Data to process
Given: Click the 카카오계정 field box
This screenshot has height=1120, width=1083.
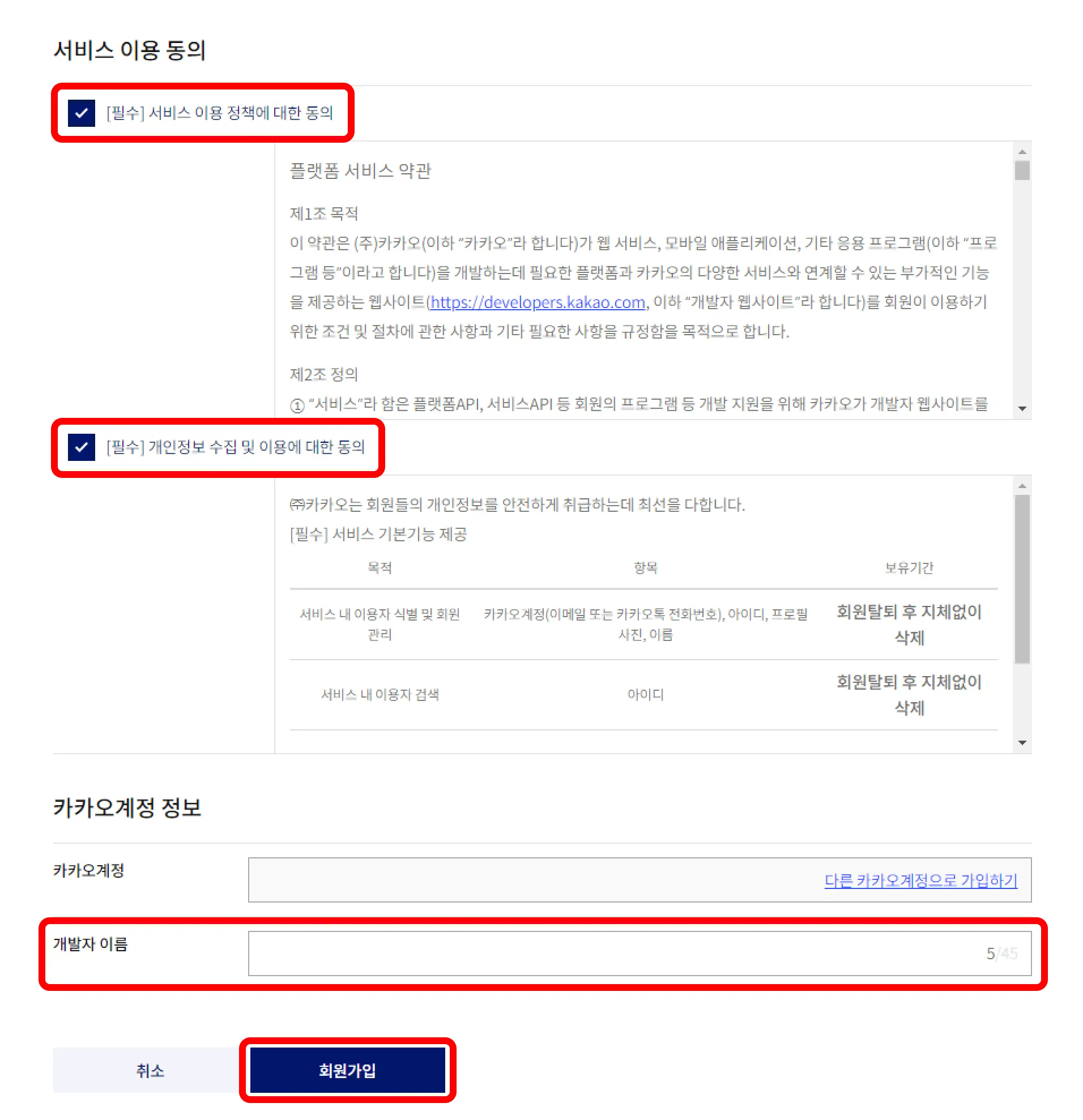Looking at the screenshot, I should pyautogui.click(x=639, y=879).
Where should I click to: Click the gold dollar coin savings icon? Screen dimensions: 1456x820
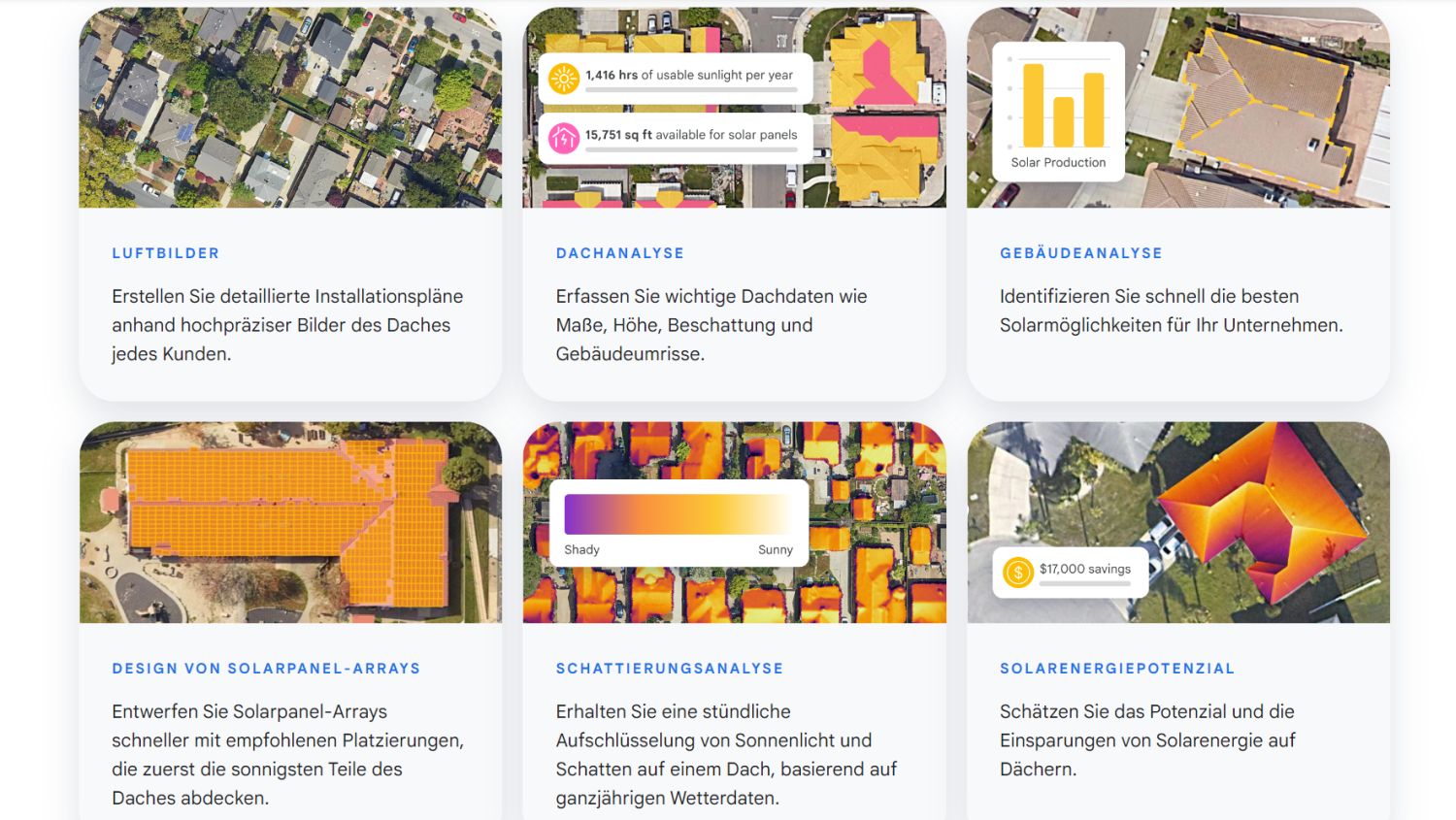[x=1017, y=573]
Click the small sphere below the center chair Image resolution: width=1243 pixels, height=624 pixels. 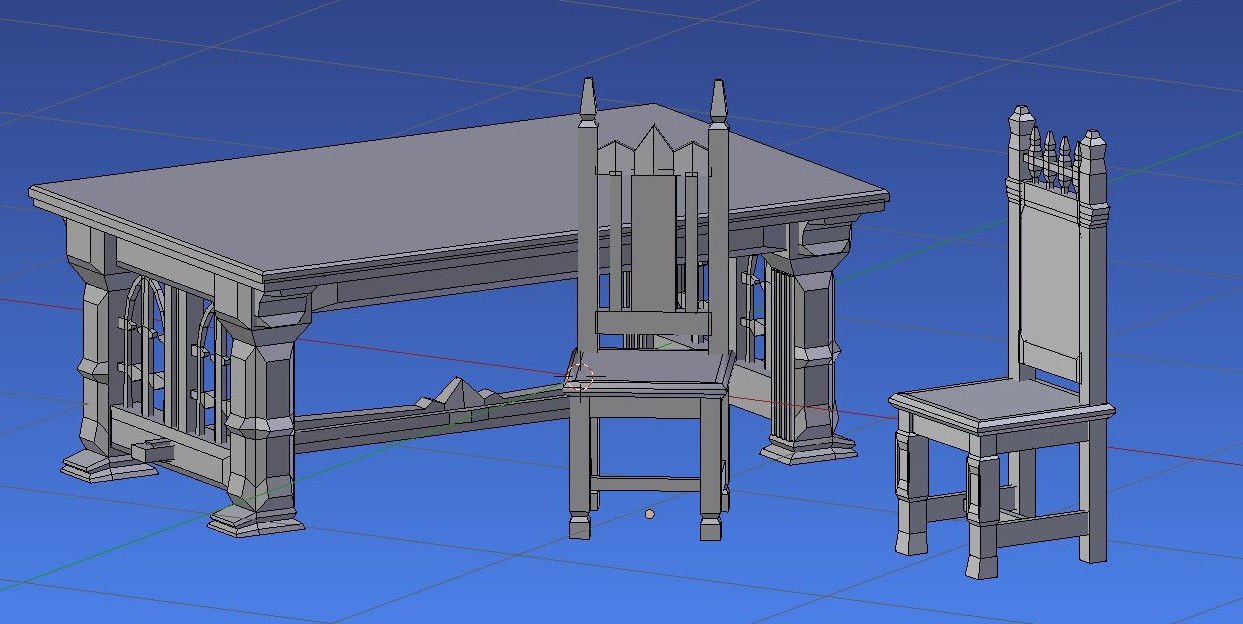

What the task requires
Only the pictures are to be left out; copy all the remaining material above exactly.

Your solution
Given: Click the 카카오계정 field box
This screenshot has height=1120, width=1083.
Looking at the screenshot, I should pyautogui.click(x=639, y=879).
Where should I click to: Click the gold dollar coin savings icon? Screen dimensions: 1456x820
[x=1017, y=573]
Click the small sphere below the center chair Image resolution: width=1243 pixels, height=624 pixels. 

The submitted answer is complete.